Activity.
The stretch from the line with "You are a computer-use agent." through the line with "Instruction: Click math_server.py" in the records below: write it out exactly, and nothing else.

Stored data.
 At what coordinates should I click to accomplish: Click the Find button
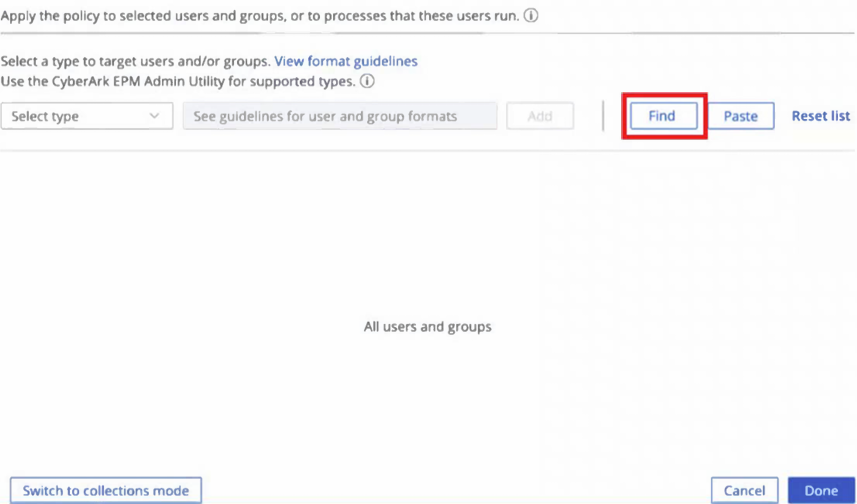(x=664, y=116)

==

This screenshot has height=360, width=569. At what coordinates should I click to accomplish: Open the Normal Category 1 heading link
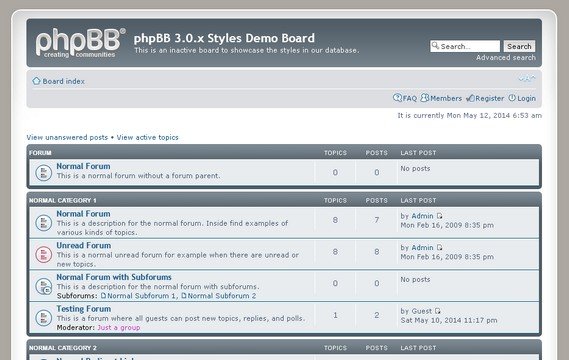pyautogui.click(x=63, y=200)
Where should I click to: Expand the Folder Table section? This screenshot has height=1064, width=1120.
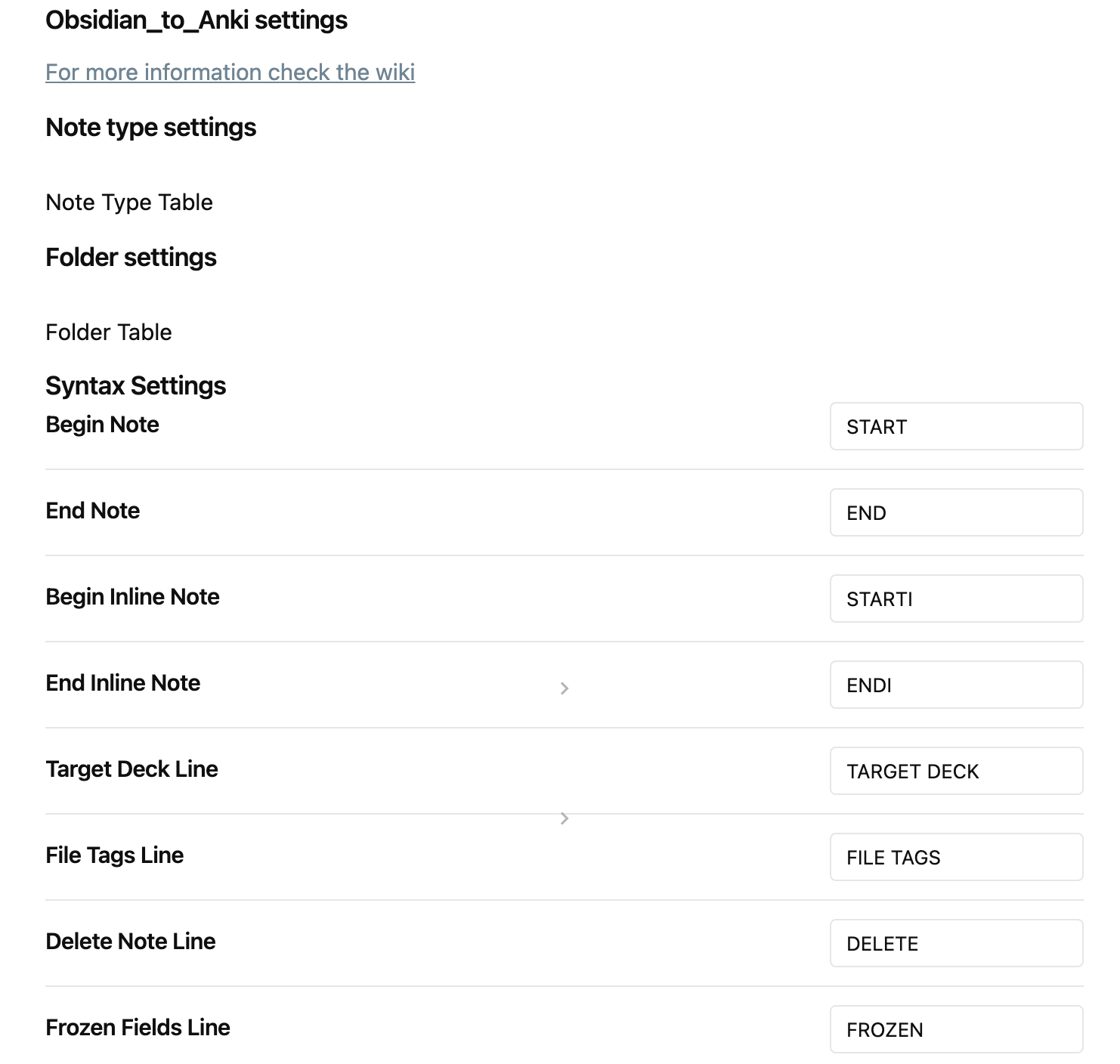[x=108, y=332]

---

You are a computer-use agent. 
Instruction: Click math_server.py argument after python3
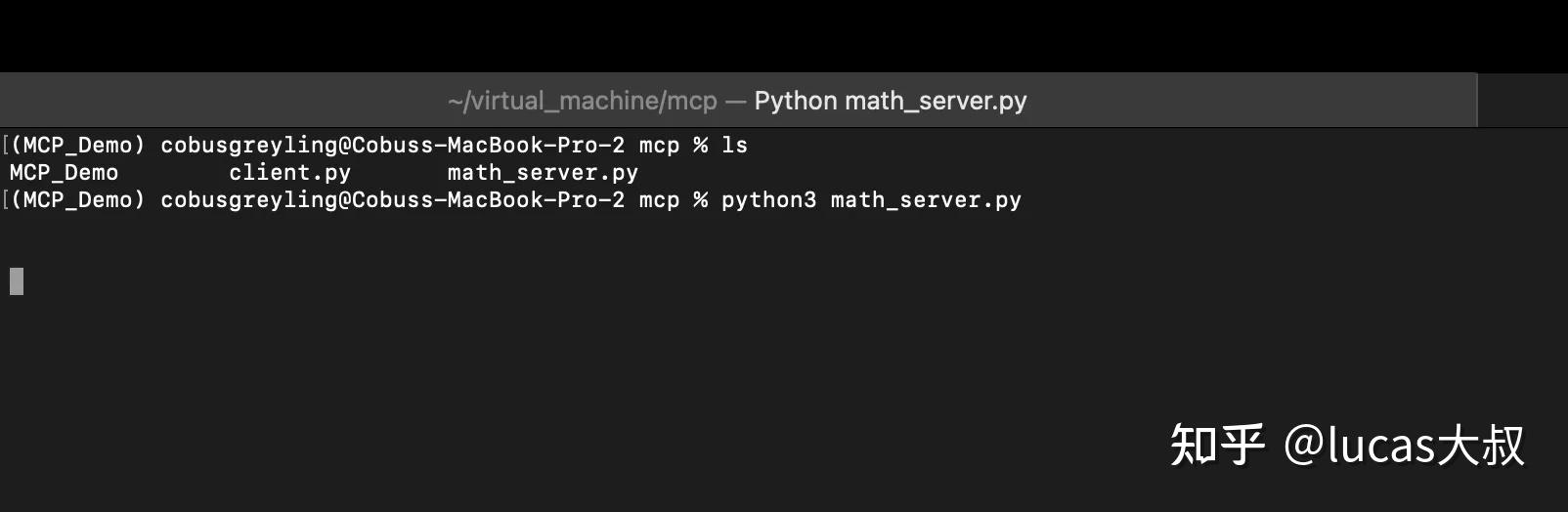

Task answer.
You are a computer-use agent. 
Instruction: Click math_server.py argument after python3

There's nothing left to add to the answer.